**The task**. Rewrite everything in the listing below, from its first line down to the line containing "[x=298, y=21]", requests included, and increase each coordinate in the answers by 83. Omit the pictures.

Rows showing where targets appear
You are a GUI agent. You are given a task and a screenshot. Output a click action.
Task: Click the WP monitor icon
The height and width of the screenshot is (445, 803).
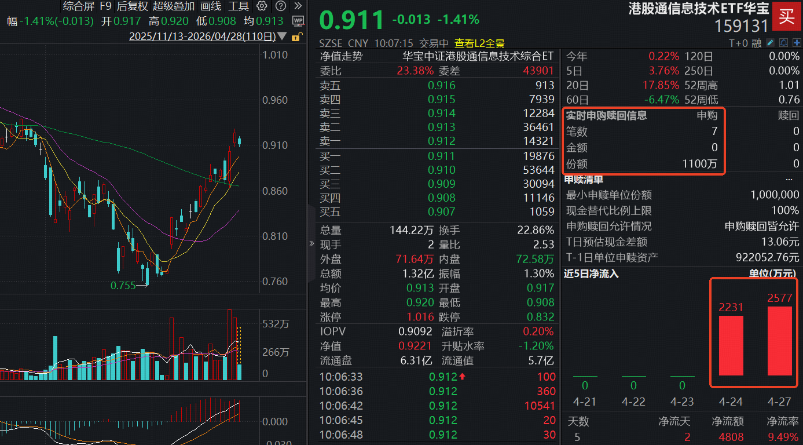[x=298, y=21]
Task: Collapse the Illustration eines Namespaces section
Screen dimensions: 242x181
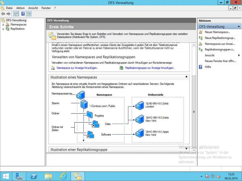Action: click(x=186, y=77)
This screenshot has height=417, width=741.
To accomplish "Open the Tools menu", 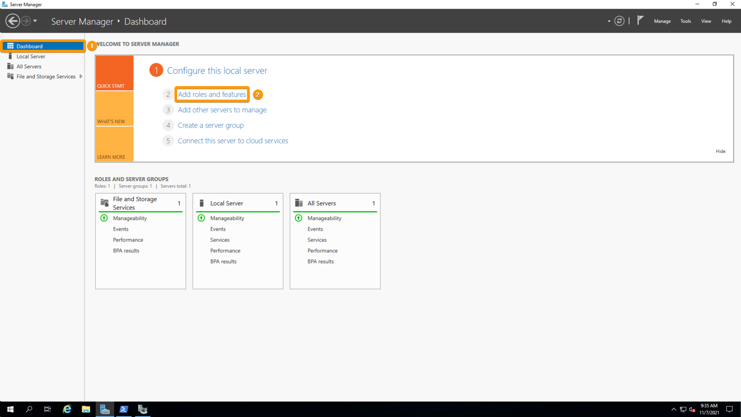I will (685, 21).
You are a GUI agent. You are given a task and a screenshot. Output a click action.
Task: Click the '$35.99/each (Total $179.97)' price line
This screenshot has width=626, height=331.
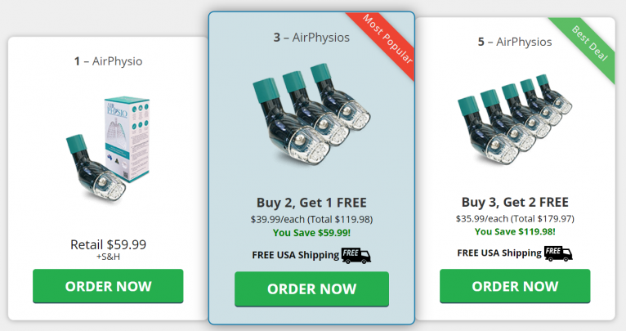point(515,218)
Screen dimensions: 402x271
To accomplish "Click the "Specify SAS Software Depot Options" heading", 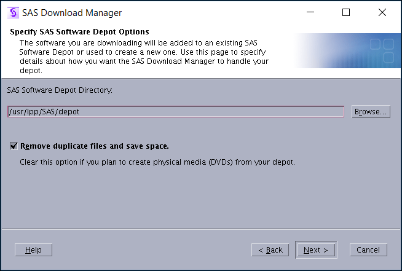I will click(x=80, y=31).
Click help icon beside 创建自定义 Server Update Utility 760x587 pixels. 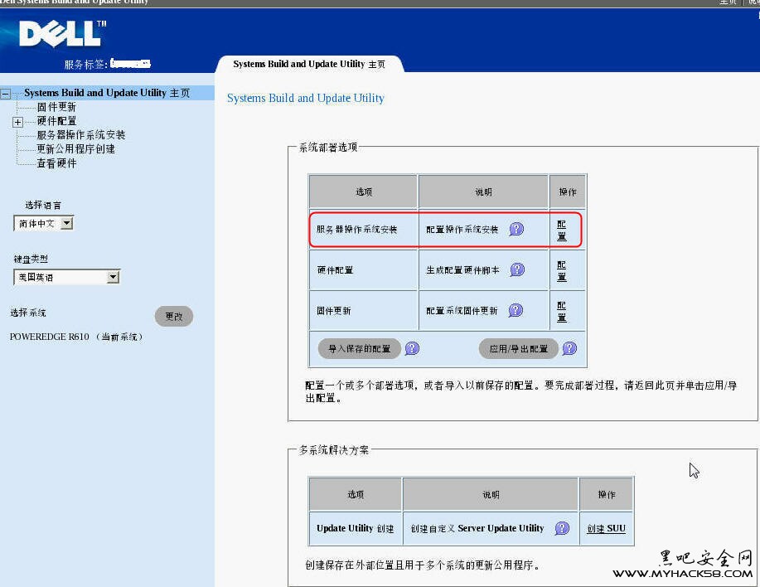(563, 528)
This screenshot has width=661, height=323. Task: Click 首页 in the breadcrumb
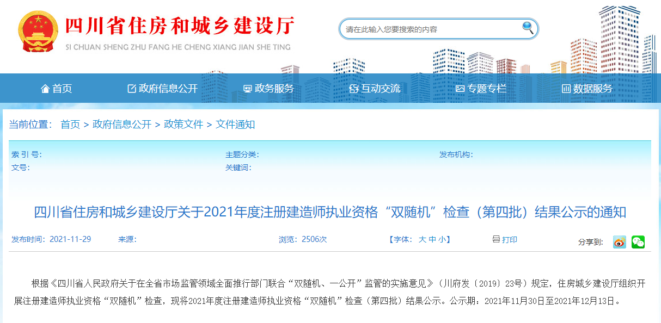coord(70,125)
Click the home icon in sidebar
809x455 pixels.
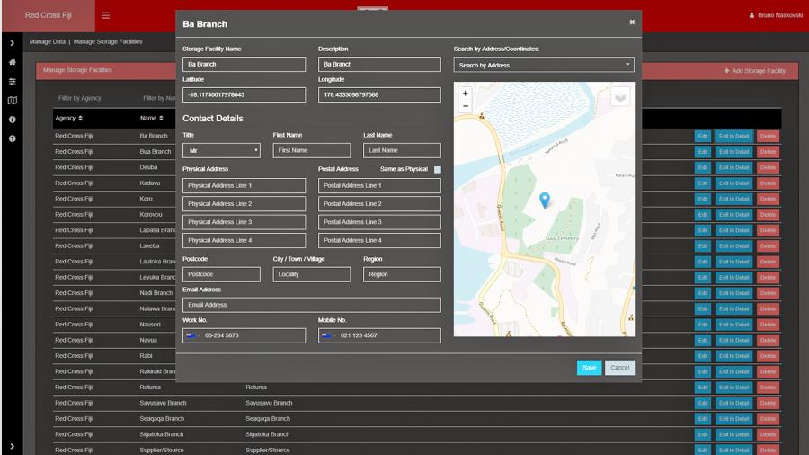[x=13, y=63]
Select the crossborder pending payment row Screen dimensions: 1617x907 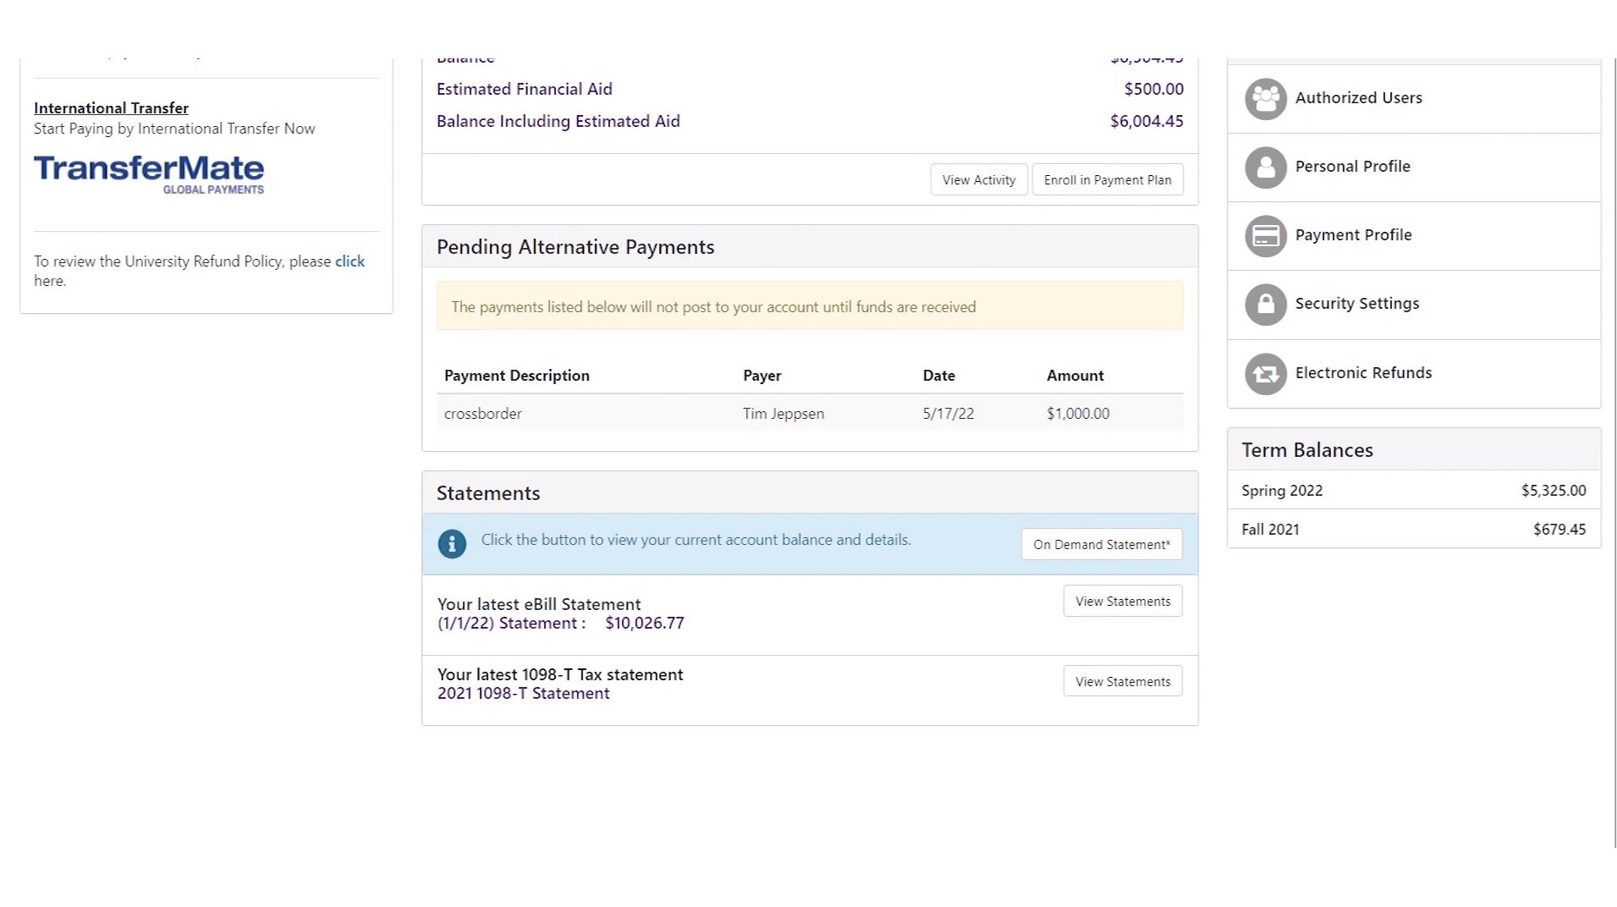point(809,414)
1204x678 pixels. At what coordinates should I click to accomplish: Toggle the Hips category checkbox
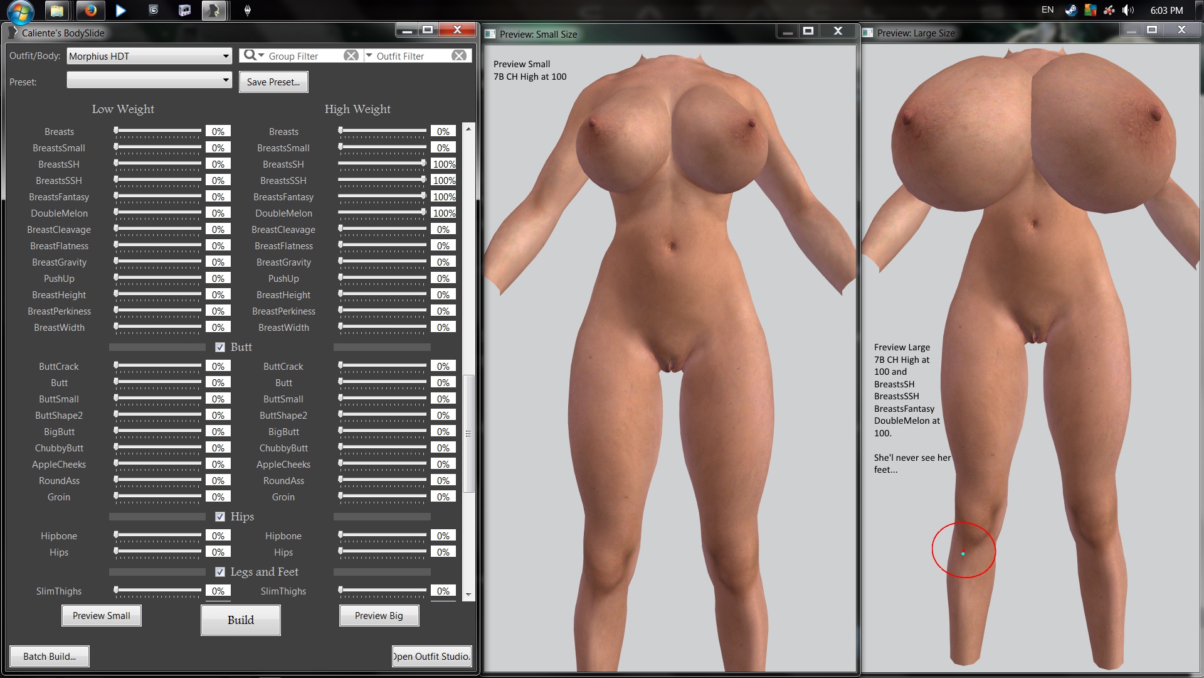coord(220,517)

**Full response**.
You are a GUI agent. You are given a task and a screenshot. Output a click action.
Task: Click the WP monitor icon
The height and width of the screenshot is (445, 803).
[x=381, y=104]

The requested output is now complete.